In the World Series against the Orioles, Taylor finished the Mets’ Game 1 loss with two more scoreless innings, then relieved starter Jerry Koosman in Game 2 with two outs in the ninth, runners on first and second and the Mets clinging to a 2-1 lead. Taylor got Brooks Robinson to ground out to third base to save it and send the Series to New York even at a game apiece. The Mets took the next three without needing Taylor for their first championship.
Taylor pitched two more season in New York but was not quite as effective as his first three seasons with the club. His ERA rose to 3.93 in 1970 and improved only slightly to 3.65 in ’71, and after that season his contract was sold to the Montreal Expos. He never got to pitch for MLB’s first Canadian team; the club released him five days into the 1972 season, and he signed with the San Diego Padres.
After allowing five home runs in just four outings with the Padres, Taylor decided to retire at 34. The last pitch he threw happened to be in Montreal.
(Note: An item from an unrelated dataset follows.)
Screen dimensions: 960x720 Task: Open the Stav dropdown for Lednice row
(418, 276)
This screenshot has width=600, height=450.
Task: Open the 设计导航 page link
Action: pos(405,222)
Taylor then quickly pivoted to his second career. He got into the University of Toronto’s medical school despite long odds. “We rarely accept people over 30,” an associate dean told him, according to his SABR bio. “We don’t want people changing careers.” Taylor was told to enroll in an honors course, and if his grades in the pre-med curriculum were up to par, he’d be accepted. He moved back home – “I was single at the time and didn’t have any responsibilities,” he told his SABR biographer – and got the grades to be accepted. He graduated in 1977.
Two years later, his hometown Blue Jays hired him as their team physician – who also pitched batting practice on the side. Taylor opened a practice in the city and performed operations at the S.C. Cooper Sports Medicine Clinic at Mount Sinai Hospital. In 1981, he married Rona Douglas, a nurse at Mount Sinai, and they had two sons, Drew and Matthew.
Taylor retired in 2014 at 76, having won two more World Series rings when the Blue Jays won it all in 1992 and ’93. He was inducted into the Canadian Baseball Hall of Fame in 1985, Canada’s Sports Hall of Fame in ’93 and the Order of Ontario for his work in the medical field in 2006. In 2016, his sons produced a documentary about his life, calling it – what else? – “Dr. Baseball.”